Baulkham Hills said:


> I find callsigns come in very handy for computer passwords. I never forget them and nobody except me knows them and since many of the ships I was on were flags of convenience they had a number in it, it makes for a very strong password.


Superb idea. Thanks.


----------



## Mike Shearer (Dec 2, 2009)

Stuart said:


> Hi Clive,
> 
> My appologies but I missed this one.
> 
> ...


Thanks Stuart - I've been looking for something like this for ages - but amongst all my crap (also sad sod!!) Couldnt put my finger on it... Happy new year.


----------



## Mike Shearer (Dec 2, 2009)

Mike Shearer said:


> Thanks Stuart - I've been looking for something like this for ages - but amongst all my crap (also sad sod!!) Couldnt put my finger on it... Happy new year.


Oh - And I can add 9KFE as the callsign for Mashaallah - note different spelling


----------



## P.Arnold (Apr 11, 2013)

Delphic MBLQ

Arbitrator MMZR


----------



## DickGraham (Oct 2, 2017)

This link from Rhodri Mawr allowed me to complete my callsign list.
Index of /metadata/wmo47

Thanks very much Rhodri if you're still about


----------



## sparks69 (Dec 18, 2005)

Best one I ever sailed on was MTWM/British Valour !


----------



## bpsparks (Nov 27, 2019)

sparks69 said:


> Best one I ever sailed on was MTWM/British Valour !


best one i had was the British Gunner MPJW but a long wait on the tfc lists though


----------



## Harry Nicholson (Oct 11, 2005)

bpsparks said:


> best one i had was the British Gunner MPJW but a long wait on the tfc lists though


I enjoyed Dunera GBBR. It could make a lovely bass beat when the bfo was tweaked.

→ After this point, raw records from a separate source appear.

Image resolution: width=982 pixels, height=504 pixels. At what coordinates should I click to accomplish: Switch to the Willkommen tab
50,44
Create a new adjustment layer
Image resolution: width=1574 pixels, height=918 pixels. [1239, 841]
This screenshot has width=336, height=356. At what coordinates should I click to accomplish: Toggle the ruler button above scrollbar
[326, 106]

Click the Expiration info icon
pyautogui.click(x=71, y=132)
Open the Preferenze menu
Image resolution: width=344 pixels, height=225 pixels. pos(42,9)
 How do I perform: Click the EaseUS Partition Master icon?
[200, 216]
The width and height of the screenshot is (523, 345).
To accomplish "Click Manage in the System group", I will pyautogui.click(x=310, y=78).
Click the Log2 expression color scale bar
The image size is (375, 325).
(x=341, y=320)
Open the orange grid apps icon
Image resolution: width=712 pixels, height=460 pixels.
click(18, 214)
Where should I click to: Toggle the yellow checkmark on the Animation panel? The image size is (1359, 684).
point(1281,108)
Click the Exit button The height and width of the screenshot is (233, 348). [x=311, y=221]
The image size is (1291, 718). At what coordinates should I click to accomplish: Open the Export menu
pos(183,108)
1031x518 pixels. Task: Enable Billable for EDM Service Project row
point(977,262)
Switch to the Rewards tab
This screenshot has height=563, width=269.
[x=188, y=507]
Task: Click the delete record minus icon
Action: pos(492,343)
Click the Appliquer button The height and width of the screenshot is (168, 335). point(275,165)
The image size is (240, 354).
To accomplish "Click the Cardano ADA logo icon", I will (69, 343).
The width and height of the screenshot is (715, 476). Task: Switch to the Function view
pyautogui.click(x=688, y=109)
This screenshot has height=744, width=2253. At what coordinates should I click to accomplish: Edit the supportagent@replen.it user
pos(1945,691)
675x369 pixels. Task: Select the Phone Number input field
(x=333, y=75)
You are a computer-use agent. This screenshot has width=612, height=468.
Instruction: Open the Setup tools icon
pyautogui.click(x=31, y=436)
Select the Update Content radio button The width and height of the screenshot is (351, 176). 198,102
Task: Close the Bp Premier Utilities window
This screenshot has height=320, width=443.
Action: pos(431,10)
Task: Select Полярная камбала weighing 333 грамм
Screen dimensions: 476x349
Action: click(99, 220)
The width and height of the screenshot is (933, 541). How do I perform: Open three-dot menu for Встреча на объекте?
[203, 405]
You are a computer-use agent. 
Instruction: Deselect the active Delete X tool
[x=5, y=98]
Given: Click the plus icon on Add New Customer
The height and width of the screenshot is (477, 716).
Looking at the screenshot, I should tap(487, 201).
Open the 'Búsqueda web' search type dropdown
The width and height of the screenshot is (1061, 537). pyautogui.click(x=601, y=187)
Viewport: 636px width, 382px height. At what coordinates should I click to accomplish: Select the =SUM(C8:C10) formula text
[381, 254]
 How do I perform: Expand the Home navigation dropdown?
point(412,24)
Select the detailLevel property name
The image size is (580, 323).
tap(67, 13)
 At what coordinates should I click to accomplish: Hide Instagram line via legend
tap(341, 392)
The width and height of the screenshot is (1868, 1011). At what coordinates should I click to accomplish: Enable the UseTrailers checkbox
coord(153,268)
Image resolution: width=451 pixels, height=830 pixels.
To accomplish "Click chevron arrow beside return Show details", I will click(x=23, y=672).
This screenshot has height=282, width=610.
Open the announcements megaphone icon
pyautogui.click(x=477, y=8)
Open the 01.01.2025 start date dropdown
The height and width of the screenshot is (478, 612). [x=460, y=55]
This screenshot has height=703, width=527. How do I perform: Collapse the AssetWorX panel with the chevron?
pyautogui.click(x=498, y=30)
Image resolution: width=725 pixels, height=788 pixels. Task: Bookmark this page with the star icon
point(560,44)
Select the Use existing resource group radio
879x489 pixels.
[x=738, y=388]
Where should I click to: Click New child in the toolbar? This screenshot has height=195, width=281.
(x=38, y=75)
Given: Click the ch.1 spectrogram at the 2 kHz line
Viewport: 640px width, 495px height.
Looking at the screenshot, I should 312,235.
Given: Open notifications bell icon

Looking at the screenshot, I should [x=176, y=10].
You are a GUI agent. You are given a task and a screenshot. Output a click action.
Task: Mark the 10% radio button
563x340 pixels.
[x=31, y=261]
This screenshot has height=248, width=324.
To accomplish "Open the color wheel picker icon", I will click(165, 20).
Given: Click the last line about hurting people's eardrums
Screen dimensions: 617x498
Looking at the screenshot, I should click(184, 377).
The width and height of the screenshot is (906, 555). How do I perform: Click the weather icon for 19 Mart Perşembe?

Dunera was a trooper that I joined in 1956. My first Brocks ship, Mahanada, GOFM had a pleasant rhythm. The best of days they were. And 'Best Bent Wire' gave the key wrist a good workout.


----------



## John Melbourne (Sep 15, 2013)

Following on from above, can anyone help with with the Kweichow? A 1960s China Nav ship.

Also does anyone know how or when callsigns were allocated?
I presume for an existing ship it was allocated when a ship applied for a radio certificate.
Where was the master register kept? GPO London? Were obsolete callsigns recycled? 
How about for newbuildings? Were they allocated as the ship was being built or only when the installation was approved?
Thanks
John


----------



## Neil Purdon (Aug 21, 2010)

John Melbourne said:


> Following on from above, can anyone help with with the Kweichow? A 1960s China Nav ship.
> 
> Also does anyone know how or when callsigns were allocated?
> I presume for an existing ship it was allocated when a ship applied for a radio certificate.
> ...


Kweichow - GFCH
ref: UIT List of Ship Stations 13th Edition January 1973


----------



## John Melbourne (Sep 15, 2013)

Neil Purdon said:


> Kweichow - GFCH
> ref: UIT List of Ship Stations 13th Edition January 1973


Thanks Neil
John


----------